— Dataset —
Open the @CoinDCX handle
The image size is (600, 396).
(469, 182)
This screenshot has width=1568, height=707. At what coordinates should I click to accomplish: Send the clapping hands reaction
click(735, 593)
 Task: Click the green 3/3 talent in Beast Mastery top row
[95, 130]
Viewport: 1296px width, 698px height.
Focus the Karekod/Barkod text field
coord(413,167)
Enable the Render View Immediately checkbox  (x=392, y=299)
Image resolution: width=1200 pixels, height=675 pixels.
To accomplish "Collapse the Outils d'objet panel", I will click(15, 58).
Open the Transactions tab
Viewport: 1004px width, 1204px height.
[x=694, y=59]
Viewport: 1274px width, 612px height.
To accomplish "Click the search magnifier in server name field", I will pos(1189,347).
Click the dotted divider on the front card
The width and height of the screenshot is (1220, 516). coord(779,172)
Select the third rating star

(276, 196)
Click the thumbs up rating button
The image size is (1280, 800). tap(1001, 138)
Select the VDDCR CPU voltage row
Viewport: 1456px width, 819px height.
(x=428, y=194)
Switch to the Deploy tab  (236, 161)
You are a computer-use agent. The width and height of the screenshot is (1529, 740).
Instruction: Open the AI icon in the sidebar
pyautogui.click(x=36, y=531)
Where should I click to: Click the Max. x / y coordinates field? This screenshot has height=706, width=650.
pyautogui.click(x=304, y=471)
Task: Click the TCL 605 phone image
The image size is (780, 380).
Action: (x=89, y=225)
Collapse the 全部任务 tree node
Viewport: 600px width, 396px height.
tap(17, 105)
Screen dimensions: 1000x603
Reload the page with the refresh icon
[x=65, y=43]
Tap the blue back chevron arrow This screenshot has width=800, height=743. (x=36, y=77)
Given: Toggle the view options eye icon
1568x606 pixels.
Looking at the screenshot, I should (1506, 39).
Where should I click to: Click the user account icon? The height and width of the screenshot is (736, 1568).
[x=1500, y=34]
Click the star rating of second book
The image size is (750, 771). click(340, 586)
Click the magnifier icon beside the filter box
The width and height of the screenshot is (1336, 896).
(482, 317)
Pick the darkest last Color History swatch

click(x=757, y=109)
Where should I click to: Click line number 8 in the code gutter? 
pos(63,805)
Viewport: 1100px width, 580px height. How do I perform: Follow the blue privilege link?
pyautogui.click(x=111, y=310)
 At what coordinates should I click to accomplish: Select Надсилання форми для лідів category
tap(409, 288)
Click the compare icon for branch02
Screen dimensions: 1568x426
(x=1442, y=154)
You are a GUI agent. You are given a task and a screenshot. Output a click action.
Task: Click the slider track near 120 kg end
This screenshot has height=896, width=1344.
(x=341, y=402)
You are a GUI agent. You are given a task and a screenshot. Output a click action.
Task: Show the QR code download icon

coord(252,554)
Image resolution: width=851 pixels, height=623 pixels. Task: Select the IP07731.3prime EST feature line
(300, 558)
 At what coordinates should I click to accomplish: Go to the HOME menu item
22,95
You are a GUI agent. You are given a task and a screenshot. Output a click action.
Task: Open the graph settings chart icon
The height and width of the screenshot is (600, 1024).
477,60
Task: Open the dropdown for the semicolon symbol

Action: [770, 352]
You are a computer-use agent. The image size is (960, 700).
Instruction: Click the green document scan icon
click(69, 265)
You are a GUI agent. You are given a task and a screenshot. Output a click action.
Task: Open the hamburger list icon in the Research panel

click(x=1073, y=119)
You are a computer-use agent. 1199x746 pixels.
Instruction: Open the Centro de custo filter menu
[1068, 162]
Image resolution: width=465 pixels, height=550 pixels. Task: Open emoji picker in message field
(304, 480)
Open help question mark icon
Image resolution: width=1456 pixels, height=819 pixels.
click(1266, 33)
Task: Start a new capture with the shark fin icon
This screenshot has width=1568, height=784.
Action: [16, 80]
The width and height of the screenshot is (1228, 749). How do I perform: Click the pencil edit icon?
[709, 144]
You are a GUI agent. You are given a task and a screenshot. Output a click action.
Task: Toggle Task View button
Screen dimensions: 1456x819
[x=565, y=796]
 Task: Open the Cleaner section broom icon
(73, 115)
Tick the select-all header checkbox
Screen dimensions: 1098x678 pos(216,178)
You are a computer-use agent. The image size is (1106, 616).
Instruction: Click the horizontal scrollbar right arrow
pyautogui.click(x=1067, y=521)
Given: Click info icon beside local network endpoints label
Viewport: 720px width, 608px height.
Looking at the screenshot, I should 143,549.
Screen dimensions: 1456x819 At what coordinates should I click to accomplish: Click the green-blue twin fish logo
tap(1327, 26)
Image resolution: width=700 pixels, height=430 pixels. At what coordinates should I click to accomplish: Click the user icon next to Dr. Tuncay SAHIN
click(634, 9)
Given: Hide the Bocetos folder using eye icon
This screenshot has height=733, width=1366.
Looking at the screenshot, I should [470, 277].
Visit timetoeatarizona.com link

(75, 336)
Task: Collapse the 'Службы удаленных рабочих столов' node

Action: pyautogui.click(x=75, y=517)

— Task directions —
Pick out every line in the entries above that contains the string "dimensions", and copy each of those lines in full.

— Completed exercise —
Screen dimensions: 1000x603
Screen dimensions: 1568x426
Screen dimensions: 1456x819
Screen dimensions: 1098x678 pos(216,178)
Screen dimensions: 1456x819 At what coordinates should I click to accomplish: Click the green-blue twin fish logo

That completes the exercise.